Barrett-Donlon returned as the trio increased the energy levels, his drums ushering in a spirited performance of “Spherical”, a tune written by the late, great saxophonist Michael Brecker (1949-2007) for the 1992 album “Return of The Brecker Brothers”. This was a highly rhythmic performance that also included solos from Harrison and Gripper, in addition to a further drum solo from Barrett-Donlon.

From the “Home” album “Mum’s Best Friend” was another highly personal original composition written to commemorate the loss of a family pet. This was a particularly engaging piece, centred around the leader’s piano motif and with Harrison’s bass playing prominent in the arrangement throughout. Her delightfully melodic solo was followed by a succinct drum feature from the excellent Barrett-Donlon.

Gripper expressed his love of the music of singer-songwriters in general and of Paul Simon in particular. The fact that Simon has collaborated with such great jazz musicians as Michael Brecker,  bassist Ron Carter and drummer Steve Gadd also represents a significant factor with regard to his love for Simon’s music. Gripper’s arrangement of Simon’s “Still Crazy After All These Years” was ushered in by Harrison at the bass, with Gripper later embarking on an expansive piano solo, underpinned by Harrison’s bass and Barrett-Donlon’s brushed drums.

The performance concluded with a performance of the title track from the “Home” album. An atmospheric intro featured the sounds of bowed bass, soon joined by piano and brushed drums. Another piece to be centred around an arresting piano motif tonight’s performance featured solos from Gripper and Harrison, plus a brushed drum feature from Barrett-Donlon.
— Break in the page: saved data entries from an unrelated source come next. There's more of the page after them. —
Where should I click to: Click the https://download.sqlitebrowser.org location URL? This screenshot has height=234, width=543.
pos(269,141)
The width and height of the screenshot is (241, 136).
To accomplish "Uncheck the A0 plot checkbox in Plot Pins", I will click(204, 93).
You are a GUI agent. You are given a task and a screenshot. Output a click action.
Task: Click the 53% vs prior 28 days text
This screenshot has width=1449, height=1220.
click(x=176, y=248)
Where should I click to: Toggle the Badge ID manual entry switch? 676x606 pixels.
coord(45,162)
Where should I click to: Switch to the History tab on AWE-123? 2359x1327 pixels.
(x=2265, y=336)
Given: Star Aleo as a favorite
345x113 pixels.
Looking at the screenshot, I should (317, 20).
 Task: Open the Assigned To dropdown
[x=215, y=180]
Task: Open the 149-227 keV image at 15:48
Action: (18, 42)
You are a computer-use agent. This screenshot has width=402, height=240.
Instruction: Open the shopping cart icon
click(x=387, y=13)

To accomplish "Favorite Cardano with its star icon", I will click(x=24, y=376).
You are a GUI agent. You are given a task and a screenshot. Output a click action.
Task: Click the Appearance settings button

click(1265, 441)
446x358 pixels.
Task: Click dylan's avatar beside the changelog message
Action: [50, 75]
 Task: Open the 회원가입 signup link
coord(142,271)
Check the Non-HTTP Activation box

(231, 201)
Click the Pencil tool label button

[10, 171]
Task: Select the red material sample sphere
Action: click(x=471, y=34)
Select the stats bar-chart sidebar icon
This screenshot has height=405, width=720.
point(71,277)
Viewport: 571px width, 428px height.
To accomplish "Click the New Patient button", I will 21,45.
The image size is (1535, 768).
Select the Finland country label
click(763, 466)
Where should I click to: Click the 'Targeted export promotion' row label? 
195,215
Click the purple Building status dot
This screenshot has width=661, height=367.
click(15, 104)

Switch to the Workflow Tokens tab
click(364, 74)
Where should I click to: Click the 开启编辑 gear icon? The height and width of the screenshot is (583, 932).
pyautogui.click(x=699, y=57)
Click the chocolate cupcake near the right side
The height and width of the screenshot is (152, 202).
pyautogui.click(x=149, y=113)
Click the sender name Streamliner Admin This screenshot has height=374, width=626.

A small but enthusiastic audience gave the trio an excellent reception and they remained on stage to deliver a well deserved encore in the form of the jazz standard “Someone To Watch Over Me”. Gripper’s florid solo piano introduction was followed by a gently swinging rendition of the tune with brushed drums underscoring fluent solos from piano and double bass.

All in all this represented a good start to the trio’s tour with the audience enjoying an interesting and varied programme. All of the album tracks were featured except “A Song Unsprung”, which remained defiantly ‘unsprung’. This, I suspect, was by accident rather than design. Given the overall “one of mine” / “not one of mine” theme it should probably have occurred in the first set between “Bye Bye Blackbird” and “La Fiesta”.

No matter, this was still a highly satisfying performance that incorporated some excellent writing and playing and a wealth of interesting outside material.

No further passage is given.